Além de nós, outras empresas também estão usando ferramentas para minimizar os vieses na contratação. No entanto, é importante reforçar que isso só vai ser levado em consideração pela organização que está conduzindo a seleção, se diversidade e inclusão forem, de fato, uma preocupação genuína da companhia e da alta liderança.

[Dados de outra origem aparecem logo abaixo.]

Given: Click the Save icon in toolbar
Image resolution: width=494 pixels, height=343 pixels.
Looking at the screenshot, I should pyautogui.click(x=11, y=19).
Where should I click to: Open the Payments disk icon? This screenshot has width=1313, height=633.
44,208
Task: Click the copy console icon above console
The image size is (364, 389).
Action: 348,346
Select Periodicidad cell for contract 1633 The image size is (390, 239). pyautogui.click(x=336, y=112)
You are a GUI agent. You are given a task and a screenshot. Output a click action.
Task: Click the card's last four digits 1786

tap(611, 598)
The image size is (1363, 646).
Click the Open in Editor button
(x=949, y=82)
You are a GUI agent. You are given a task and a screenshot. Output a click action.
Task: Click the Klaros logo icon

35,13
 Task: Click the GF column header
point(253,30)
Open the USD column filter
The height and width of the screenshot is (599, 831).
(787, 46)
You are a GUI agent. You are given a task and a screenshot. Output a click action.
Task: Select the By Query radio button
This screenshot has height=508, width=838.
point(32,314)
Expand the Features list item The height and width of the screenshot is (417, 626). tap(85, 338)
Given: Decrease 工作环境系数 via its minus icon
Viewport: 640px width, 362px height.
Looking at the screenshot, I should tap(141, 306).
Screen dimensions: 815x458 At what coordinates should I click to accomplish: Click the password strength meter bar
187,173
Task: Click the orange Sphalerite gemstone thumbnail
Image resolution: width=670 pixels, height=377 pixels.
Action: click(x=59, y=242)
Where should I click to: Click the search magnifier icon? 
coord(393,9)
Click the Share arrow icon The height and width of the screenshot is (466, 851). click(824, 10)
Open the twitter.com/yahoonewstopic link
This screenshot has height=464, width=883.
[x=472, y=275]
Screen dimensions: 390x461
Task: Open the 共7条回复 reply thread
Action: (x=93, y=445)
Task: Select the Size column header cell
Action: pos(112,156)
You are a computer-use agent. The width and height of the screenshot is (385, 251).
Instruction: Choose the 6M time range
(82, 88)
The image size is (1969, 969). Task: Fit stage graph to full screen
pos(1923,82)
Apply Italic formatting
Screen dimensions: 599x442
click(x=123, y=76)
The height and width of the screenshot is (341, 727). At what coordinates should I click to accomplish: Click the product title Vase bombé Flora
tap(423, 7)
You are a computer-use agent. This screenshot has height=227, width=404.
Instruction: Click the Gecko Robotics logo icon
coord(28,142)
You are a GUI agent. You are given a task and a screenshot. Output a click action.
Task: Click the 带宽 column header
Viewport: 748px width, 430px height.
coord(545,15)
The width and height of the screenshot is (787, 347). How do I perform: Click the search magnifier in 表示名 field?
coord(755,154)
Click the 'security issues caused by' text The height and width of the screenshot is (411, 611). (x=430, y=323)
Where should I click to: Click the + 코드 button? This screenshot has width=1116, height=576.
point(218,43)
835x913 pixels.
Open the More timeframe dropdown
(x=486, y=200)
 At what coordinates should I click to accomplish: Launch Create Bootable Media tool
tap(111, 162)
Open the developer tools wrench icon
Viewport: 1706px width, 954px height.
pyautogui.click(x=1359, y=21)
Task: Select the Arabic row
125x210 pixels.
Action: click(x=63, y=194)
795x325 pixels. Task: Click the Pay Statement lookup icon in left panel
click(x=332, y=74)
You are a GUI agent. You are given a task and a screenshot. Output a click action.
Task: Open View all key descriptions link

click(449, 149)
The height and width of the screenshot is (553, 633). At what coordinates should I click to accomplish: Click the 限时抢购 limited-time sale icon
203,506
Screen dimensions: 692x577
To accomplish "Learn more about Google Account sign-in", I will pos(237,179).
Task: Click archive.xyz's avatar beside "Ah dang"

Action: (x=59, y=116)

Mais do que isso, tornar uma empresa diversa e inclusiva não se restringe apenas ao recrutamento. É necessário desenvolver ações internas de conscientização, letramento, revisão de código de ética e conduta adequados, programa de aceleração de carreira e mentoria específico para os profissionais de grupos minorizados, além de sensibilização da alta liderança. No Mobile Dream, por exemplo, temos uma trilha de formação e aceleração para que as pessoas aprovadas se desenvolvam e assumam novas posições e desafios internamente, além de preparar as lideranças diretas sobre a importância de criar uma boa jornada.
Acredito que só adotando essas e outras ações, além de acompanhar a evolução continuamente, será possível avançar em direção a uma cultura realmente diversa, equânime e inclusiva, em que haja escuta ativa, valorização desses profissionais e que represente a população brasileira. O caminho é longo, mas com certeza, valerá a pena.
Sobre o Autor:
Matheus Fonseca é gerente de Produtos de RH da Movile. Ao final de seu curso de Administração na Unesp, em 2017, foi aprovado no Mobile Dream, programa de estágio da companhia, e iniciou sua jornada na área de RH. Durante os últimos cinco anos, atuou na estruturação da área de Employer Branding, desenvolvimento e treinamento, compensation e também como Business Partner de todas as pessoas da Movile. Em 2019, foi eleito um dos Valuable Young Leaders, premiação criada pela Eureca e Grupo Anga que reconheceu 30 líderes intra-empreendedores no Brasil.